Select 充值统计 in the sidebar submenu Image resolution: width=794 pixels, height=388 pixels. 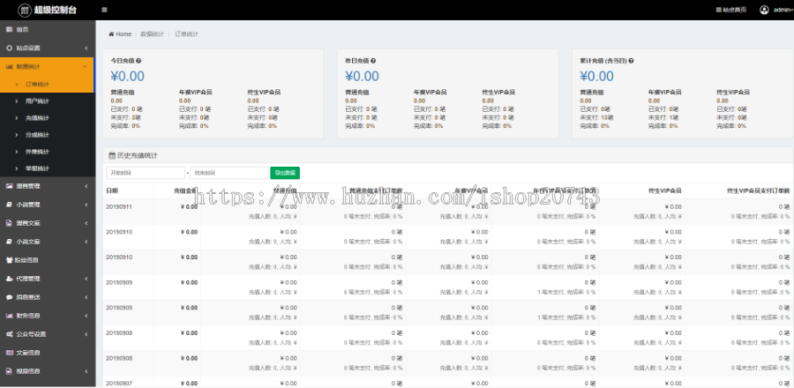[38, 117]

* * *

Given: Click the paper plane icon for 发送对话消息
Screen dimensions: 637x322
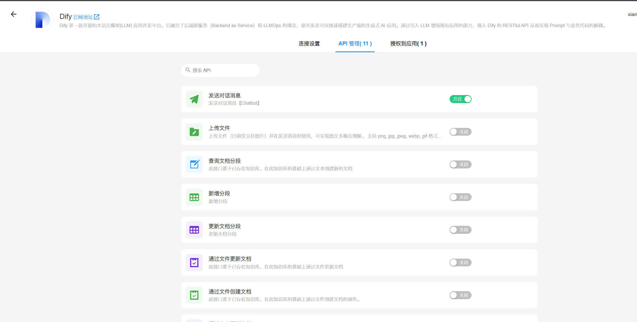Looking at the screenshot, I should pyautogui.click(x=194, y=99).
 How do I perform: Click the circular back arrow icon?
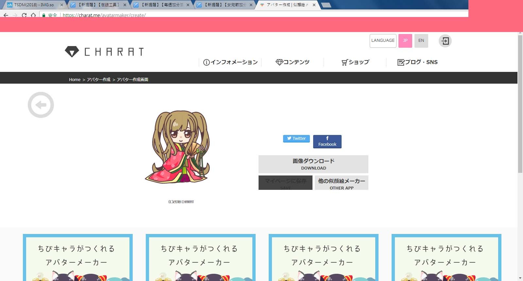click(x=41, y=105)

* * *

# TASK TO CARRY OUT
Please print word for word the lines starting with the line that contains "How do I perform: Click" and going on through the line that contains "click(x=41, y=105)". Leave the pictures out.

# COMPLETED EXERCISE
 How do I perform: Click the circular back arrow icon?
click(x=41, y=105)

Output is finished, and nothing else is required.